Single-serving friends take the brunt of columnist’s personas

Caleb Bruynes

In the movie Fight Club, Edward Norton explains to Brad Pitt that everything on an airplane is single-serving, including the people. I’ve noticed the same to be true while temporarily interning for the Senate in Washington D.C.

Knowing full well that I’ll only be in D.C. for a short time and that most people I meet will never see me again, I’ve been granted the opportunity to pretend to be whatever and whomever I want to single-serving friends all over the city. This has proven to be more fun than I could have ever imagined.

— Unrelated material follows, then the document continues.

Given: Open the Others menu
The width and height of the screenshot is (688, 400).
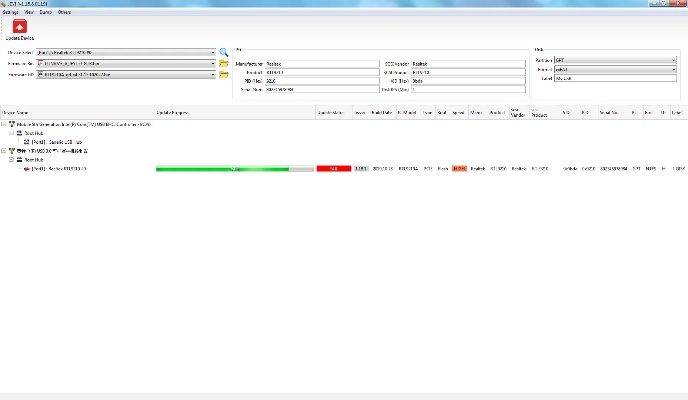Looking at the screenshot, I should click(x=64, y=12).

Obviously, I’ve used some of the moves from Wedding Crashers. I’ve been from Vermont with an emerging maple syrup conglomerate. I’ve been a pimp from Oakland, a cowboy from Arizona and a venture capitalist. Some are more believable than others. One time I even said my name was Tyler Durden and that I make and sell soap, which is directly from Fight Club. The fact that the people I said it to didn’t pick up on the reference meant they have never seen the movie, which let me know we could never be close friends anyway. I mean, you have never seen Fight Club? C’mon.

All of these careers are more interesting to single-serving friends than “intern from South Dakota.” Especially considering nobody out here knows the difference between North and South Dakota. All these fake personalities come with unlimited diverging conversations that let my imagination run wild:

“Oh, you sell soap, huh?”

“Yeah, it’s really rewarding work. Knowing people smell good because of me makes it really easy for me to sleep at night. It’s truly my calling.”

Unfortunately, I can’t keep it going forever. Usually by the end, the truth has come out that I’m not really who I was pretending to be and we’ll have a nice laugh at how gullible they were. But it doesn’t happen every time; there are probably a few people running around the city talking about the pimp from Oakland they met on the bus and how surprisingly charming he was.